One of the most elaborate examples of a steam-heating network in the 19th century was at Biltmore Estate, the Vanderbilt-owned mansion in Asheville, North Carolina. “Richard Morris Hunt, the architect of Biltmore, needed to heat roughly 2,300,000 cubic feet of space for the 175,000-square-foot house,” says Denise Kiernan, author of The Last Castle: The Epic Story of Love, Loss, and American Royalty in the Nation's Largest Home.
Kiernan explains that the subbasement of Biltmore, which was completed in 1895, had three boilers capable of holding 20,000 gallons of water each. Those boilers created steam that circulated to radiators in a network of shafts around the house, a system that seems simple in theory but quickly intensifies when one realizes that the network had to heat 250 rooms. “Of course—this heating system had help from 65 fireplaces, some more utilitarian, others wildly elaborate,” Kiernan adds. Heating the largest private home in America was no small feat: In The Last Castle, Kiernan reports that 25 tons of coal were burned in two weeks during the winter of 1900. To prepare for the winter of 1904, the Vanderbilts placed a coal order for 500 tons to be shipped and ready.

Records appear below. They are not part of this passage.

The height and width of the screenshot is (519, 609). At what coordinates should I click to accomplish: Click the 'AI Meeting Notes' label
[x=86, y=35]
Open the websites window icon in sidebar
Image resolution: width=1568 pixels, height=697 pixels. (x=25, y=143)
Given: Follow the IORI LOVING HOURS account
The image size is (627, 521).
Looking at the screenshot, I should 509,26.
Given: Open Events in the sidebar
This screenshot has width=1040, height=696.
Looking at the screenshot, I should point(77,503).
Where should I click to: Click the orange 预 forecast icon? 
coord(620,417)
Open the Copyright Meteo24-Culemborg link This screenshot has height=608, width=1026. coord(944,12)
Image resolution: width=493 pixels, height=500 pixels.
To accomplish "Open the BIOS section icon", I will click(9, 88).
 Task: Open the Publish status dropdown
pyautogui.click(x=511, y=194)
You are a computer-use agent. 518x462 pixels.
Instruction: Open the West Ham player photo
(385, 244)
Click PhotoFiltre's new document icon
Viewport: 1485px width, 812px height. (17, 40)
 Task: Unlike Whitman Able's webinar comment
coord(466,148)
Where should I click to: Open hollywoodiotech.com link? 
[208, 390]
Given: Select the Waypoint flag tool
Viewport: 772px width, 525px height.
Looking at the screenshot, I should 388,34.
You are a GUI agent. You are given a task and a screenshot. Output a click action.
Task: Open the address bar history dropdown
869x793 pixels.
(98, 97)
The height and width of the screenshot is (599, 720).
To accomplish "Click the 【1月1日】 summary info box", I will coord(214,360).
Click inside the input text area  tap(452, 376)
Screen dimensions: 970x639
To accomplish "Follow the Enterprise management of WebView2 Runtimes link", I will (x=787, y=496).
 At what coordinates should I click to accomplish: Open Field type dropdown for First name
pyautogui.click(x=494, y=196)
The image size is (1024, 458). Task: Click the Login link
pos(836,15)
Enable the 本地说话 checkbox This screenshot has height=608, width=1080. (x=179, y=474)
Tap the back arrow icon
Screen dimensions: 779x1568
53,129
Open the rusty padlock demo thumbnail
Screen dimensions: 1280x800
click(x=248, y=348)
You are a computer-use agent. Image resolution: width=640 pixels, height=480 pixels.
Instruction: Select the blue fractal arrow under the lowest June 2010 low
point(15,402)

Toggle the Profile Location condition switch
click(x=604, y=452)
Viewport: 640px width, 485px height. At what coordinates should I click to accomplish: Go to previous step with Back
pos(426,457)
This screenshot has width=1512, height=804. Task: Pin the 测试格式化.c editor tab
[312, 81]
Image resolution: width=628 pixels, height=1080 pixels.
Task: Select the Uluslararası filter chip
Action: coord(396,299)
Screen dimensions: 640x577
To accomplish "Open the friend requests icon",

Regardless of how elaborate or rudimentary the heating system of choice was in the 19th century, something that seemed to connect all methods, whether it be wood or coal, was a reliance on oneself to light the fire and supply the heat. Something that changes in the 20th century, when national grids of electricity and gas fundamentally changed how we heat our homes—but that’s a different story.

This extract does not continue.